I’m trying (still) to get my manuscript on transcriptome assembly best practices published. I\’m sorry to say that it is not going that well.. It seems that there is a disconnect between editors (who mostly hate it) and people actually assembling transcriptomes (who find it very valuable). How to reconcile these differences.. Here is the latest rejection, from an unnamed editor who ‘reviewed’ the manuscript and rejected it..
While manuscripts on best practices are generally able to be considered for publication, this manuscript is too small of an advance to be considered further at BMC Genomics. Your recommendations are either trivial (“sequence 1 or more tissues”), obvious (“remove adapters”) or flawed (suggesting 20-40 million reads as adequate, unqualified by considerations of sequencing technology, transcriptome complexity or read length, is problematic). I am sure you found it helpful for the three data sets you used, anecdotally, but to consider guidelines useful for a wider audience you would have to test them on a far larger number and probably consider other assemblers as well.
I’d like to take this opportunity to break down his comments.
- …recommendations are trivial (“sequence 1 or more tissues”)
- The actual recommendation is this: “Summary Statement: Sequence 1 or more tissues from 1 individual…” This is an important recommendation! Said more verbosely, assembly 1 individual, (but as many tissues as the are required by the experimental design). People often/typically try to make assemblies consisting of between 1 and n individuals samples from a population. This causes all sorts of problems with de bruijn graph based assemblers – centered on polymorphism. The recommendation is not trivial – as in it is very common to see it done in the published literature. Also, I have data to support the hypothesis that sequencing 1 individual results in a cleaner assembly than does sequencing, for instance, 10. (Table 1)
- …recommendation are obvious (“remove adapters”)
- The actual recommendation. “Visualize your read data. Error correct reads using bfc for low to moderately sized datasets and RCorrector for higher coverage datasets. Remove adapters, and employ gentle quality filtering using PHRED < 2 as a threshold”. The point here is to make a set of recommendations that people can follow step by step.. Adapter trimming is obviously an important step. I was not claiming this to be groundbreaking, only complete.. Make a protocol that is not explicit with regards to each step and see what happens – I dare you..

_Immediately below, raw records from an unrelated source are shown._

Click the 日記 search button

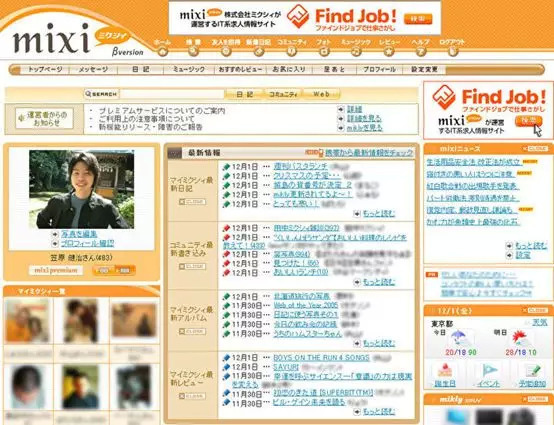(245, 94)
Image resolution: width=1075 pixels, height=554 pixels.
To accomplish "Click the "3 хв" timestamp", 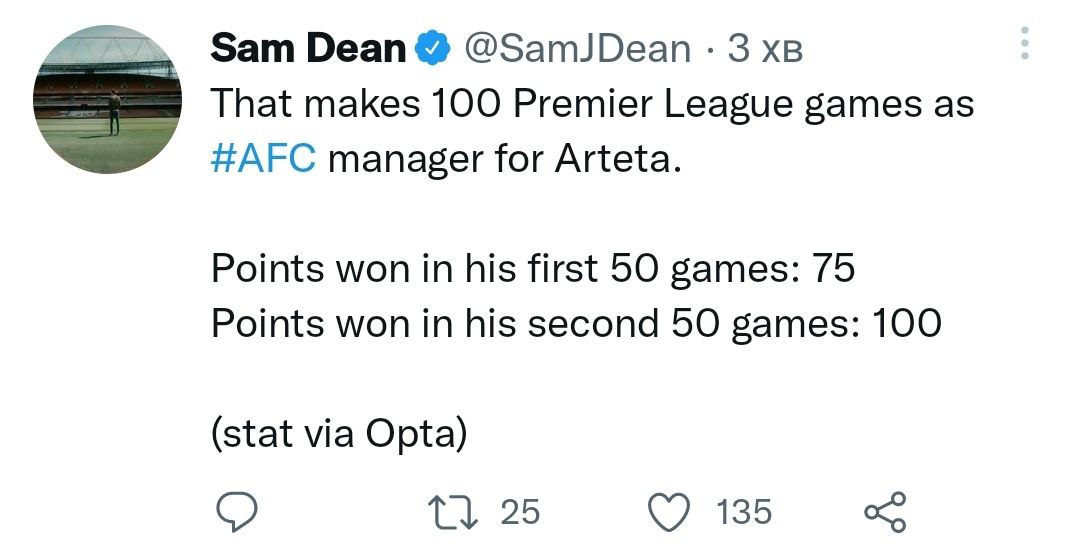I will click(x=766, y=48).
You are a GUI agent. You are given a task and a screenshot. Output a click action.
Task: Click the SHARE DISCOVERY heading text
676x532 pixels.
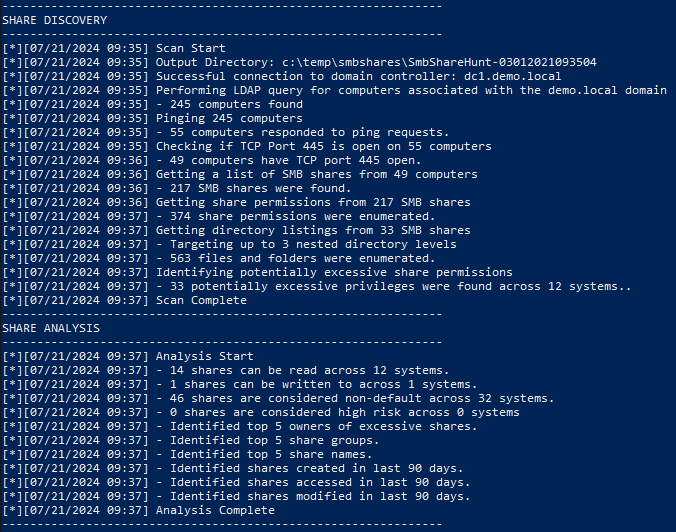pos(54,20)
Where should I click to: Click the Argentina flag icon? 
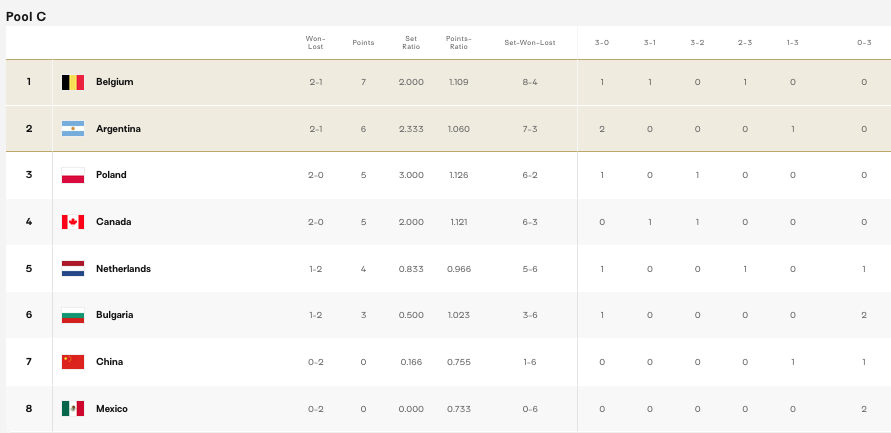[x=72, y=129]
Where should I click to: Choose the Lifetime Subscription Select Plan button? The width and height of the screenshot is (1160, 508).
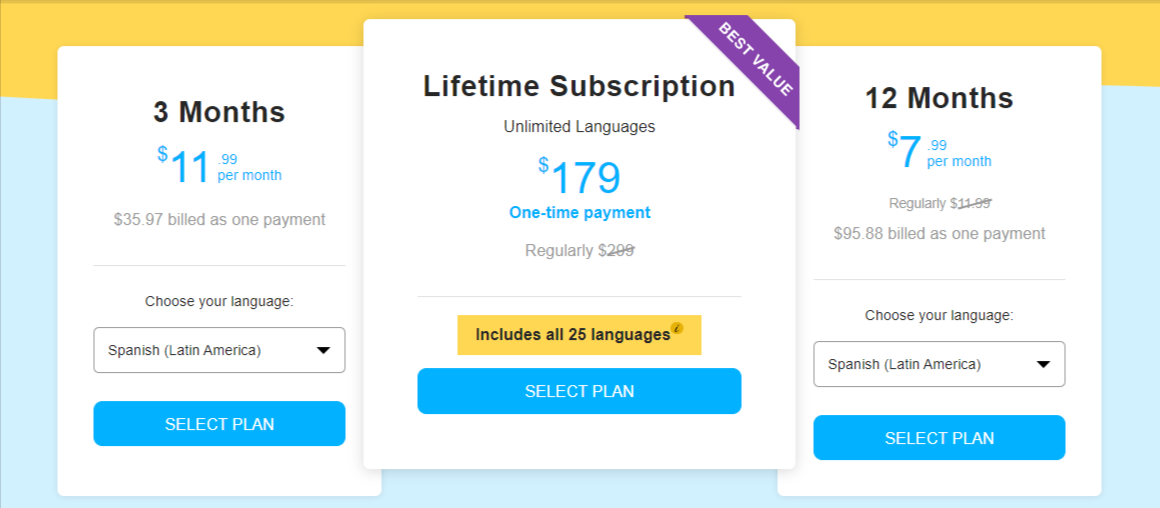pos(579,391)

- …recommendation is flawed (suggesting 20-40 million reads as adequate, unqualified by considerations of sequencing technology, transcriptome complexity or read length)
- Actual rec: “Summary Statement: Sequence 1 or more tissues from 1 individual to a depth of between 20 million and 40 million 100bp or longer paired-end reads”
- Fair point about sample size – I can demonstrate this effect in more datasets, but to call this anecdote is highly offensive. These are randomly chosen datasets, assembled in all different ways. Ask for more replication, but don’t call it anecdote. I would note that each dataset added is hundreds of hours of work over 10+ assemblies, so it’s not trivial to add datasets.. So, how many datasets would be appropriate – 10 more? 100 more?? Dear editor, how many additional assemblies should I do?
- Actually, the rec. is qualified. I say in this section that this relates to Illumina only, I specify read length 100bp PE, vertebrate transcriptomes.. So, I qualify it in exactly the way the editor is claiming that I did not.. I have to wonder, did he even read the paper? Could the rec. be different for 250bp reads or 36 bp reads – maybe. But given how the work scales, its not feasible to do all of these different combos. Besides, most people are using reads of approximately 100bp, so this length seems reasonable.
- …probably consider other assemblers
- I justified my choice of assembler – Trinity. It has over and over again been shown to be (one of) the most accurate, and a survey of the literature suggests it is by far the most widely used. Why benchmark other assemblers that are known to be worse/are not used very much again??
FYI, because preprints rock, you can read the manuscript here: http://biorxiv.org/content/early/2016/02/18/035642 and the protocol here: http://oyster-river-protocol.readthedocs.org/en/latest/ and tell me what you think..
Do you think this manuscript has merit? Are you an editor someplace and want to suggest a potential home?